The lyrics of "Mi bebito fiu fiu" were inspired by a series of leaked WhatsApp messages that Zully Pinchi Ramírez, a lawyer and former congressional candidate for the We Are Peru political party, sent to Martín Vizcarra. The conversation between them was revealed in the Peruvian TV show Panorama on 15 May 2022.

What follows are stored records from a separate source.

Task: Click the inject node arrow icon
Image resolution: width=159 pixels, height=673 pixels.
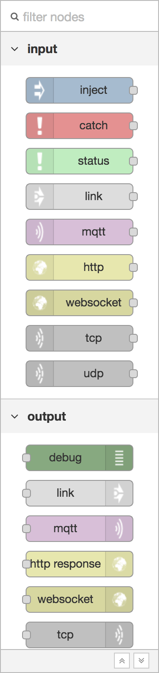Action: coord(40,90)
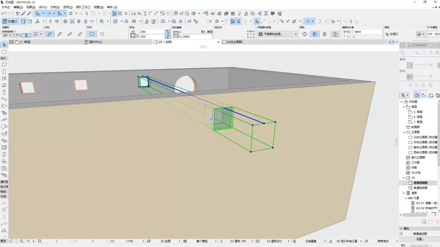Select the Arrow selection tool
This screenshot has height=247, width=440.
click(x=4, y=44)
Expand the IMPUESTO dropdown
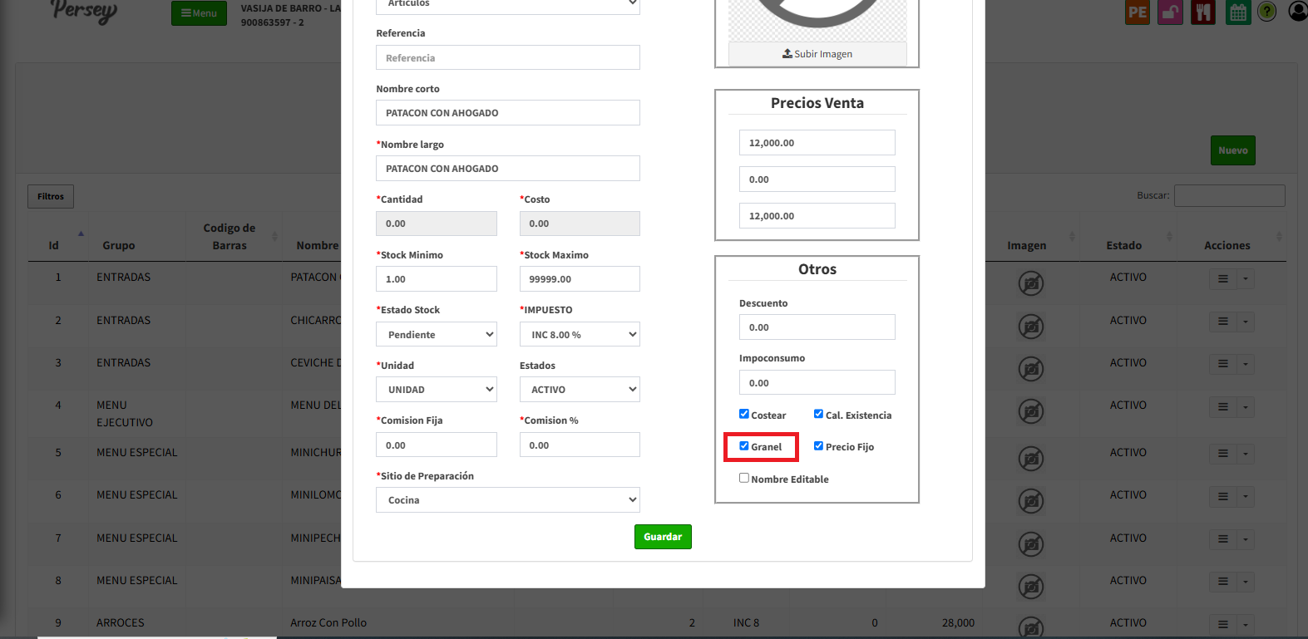This screenshot has width=1308, height=639. tap(580, 335)
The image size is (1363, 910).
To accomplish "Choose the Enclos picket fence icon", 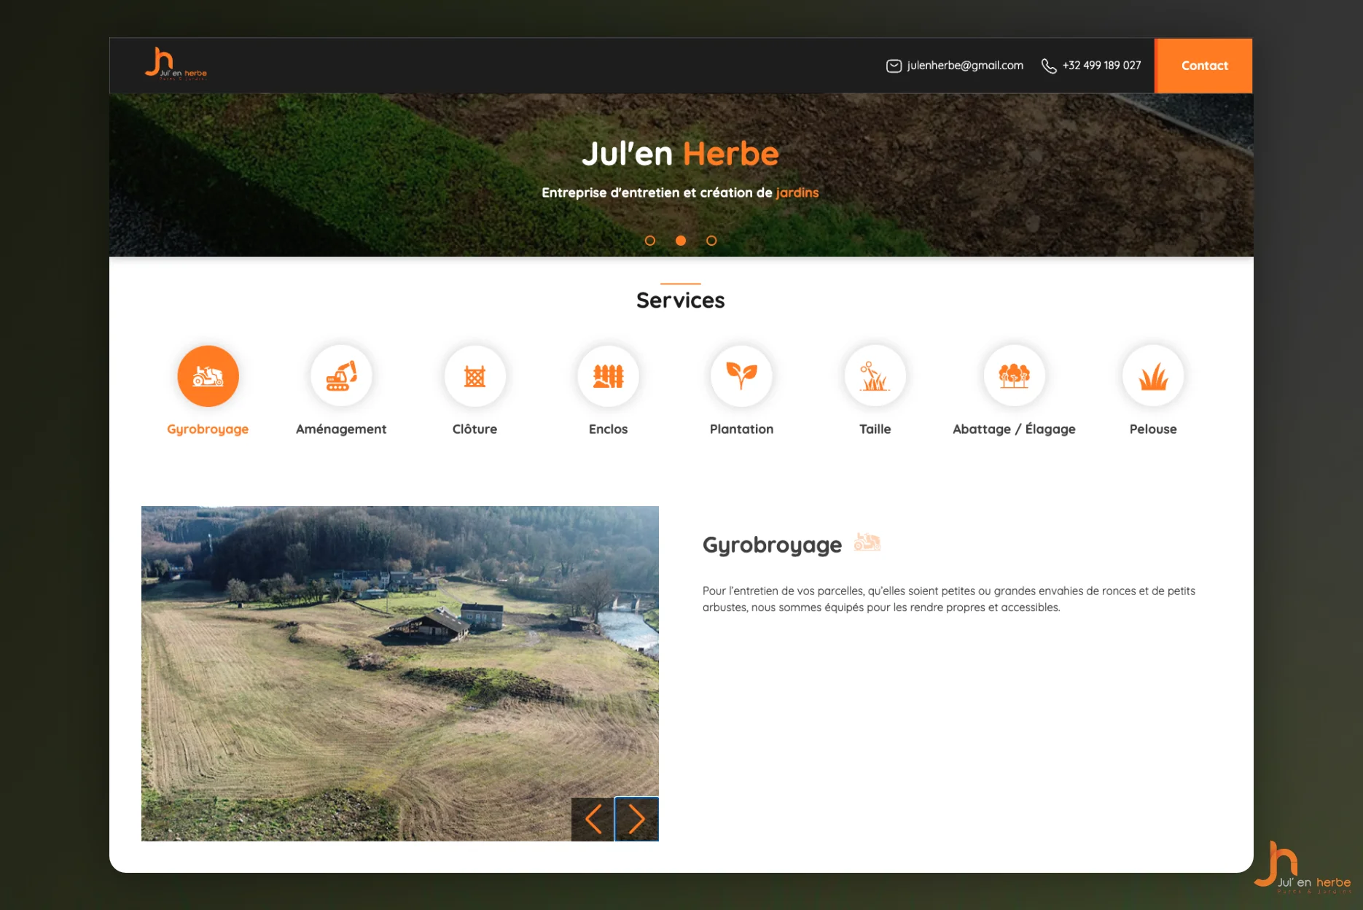I will [608, 376].
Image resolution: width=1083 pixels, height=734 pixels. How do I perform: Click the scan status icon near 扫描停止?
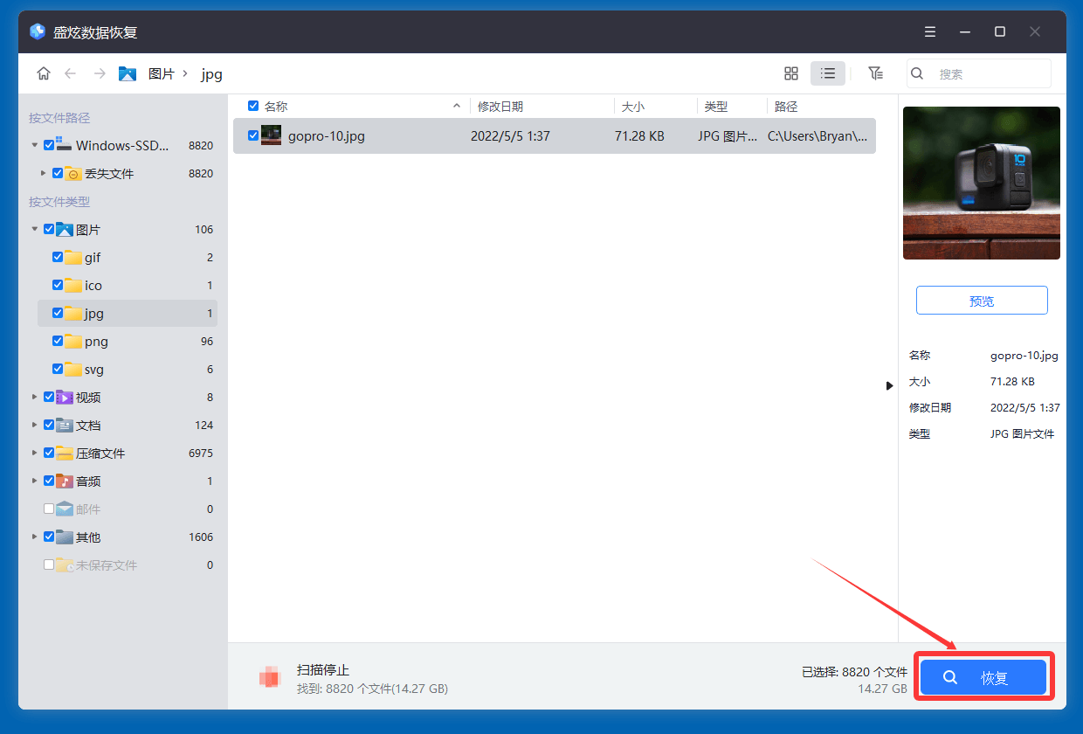(x=270, y=676)
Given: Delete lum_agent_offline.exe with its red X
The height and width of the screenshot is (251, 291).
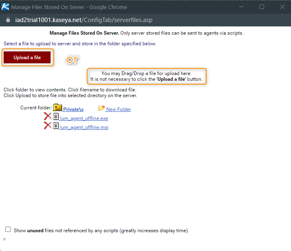Looking at the screenshot, I should [x=48, y=117].
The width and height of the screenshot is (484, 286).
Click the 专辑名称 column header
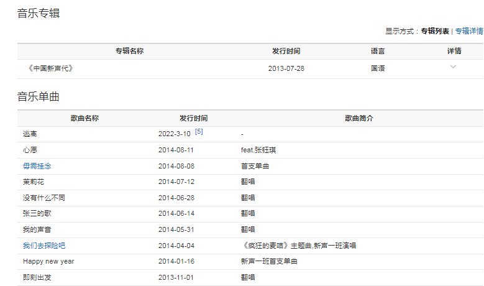pyautogui.click(x=129, y=51)
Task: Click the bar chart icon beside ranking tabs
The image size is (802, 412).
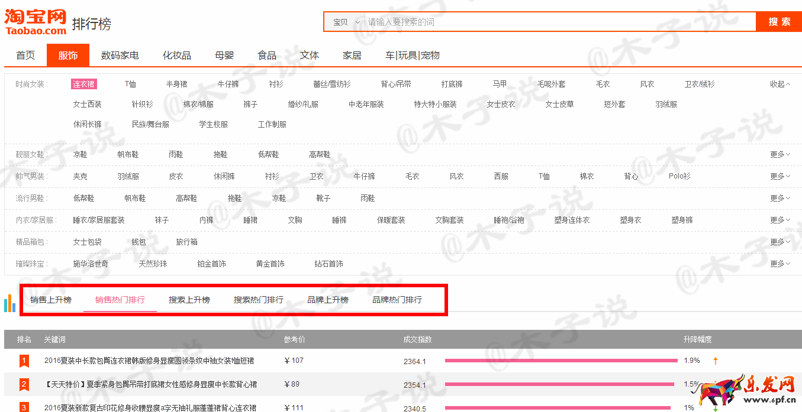Action: (x=9, y=303)
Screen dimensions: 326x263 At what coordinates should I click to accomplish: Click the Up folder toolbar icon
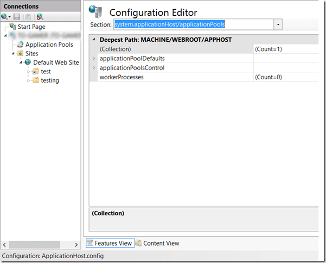pos(28,17)
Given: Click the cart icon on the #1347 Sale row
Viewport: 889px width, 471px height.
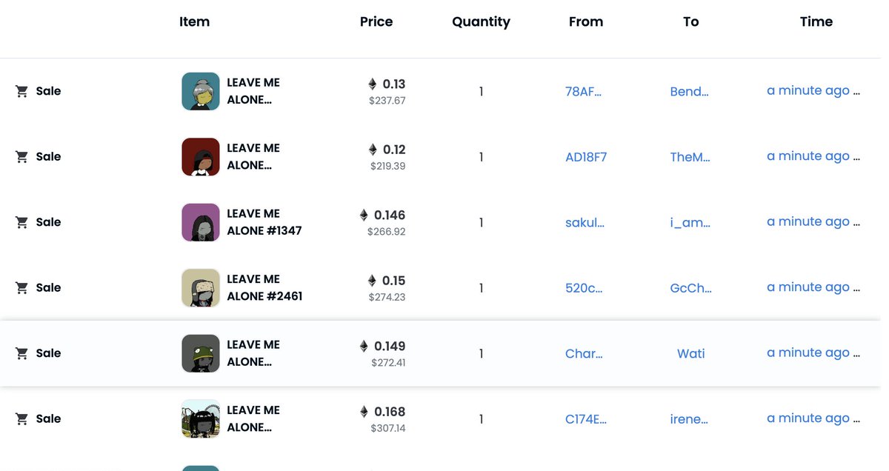Looking at the screenshot, I should [x=21, y=222].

The Peruvian prosecutor investigated Vizcarra's trip to Cusco, which included a stay at Belmond Hotel Monasterio. Gossip magazines picked up the story and published leaked messages.

== Composition ==

After the revelation on the Panorama TV show, music producer Tito Silva composed the lyrics by interpolating phrases from the leaked private messages with a 2014 poem written by Pinchi titled "Las noches que te soñé". Tefi C. proposed the idea of creating the song and she provided the vocals.

== Popularity ==

In its first month, the official video clip of the song reached 10 million views on the YouTube Music platform. In June 2022, Tito Silva and Tefi C. performed the song on the program Yo soy de Latina, and appeared on television and radio programs, including 24 Horas on Panamericana Televisión.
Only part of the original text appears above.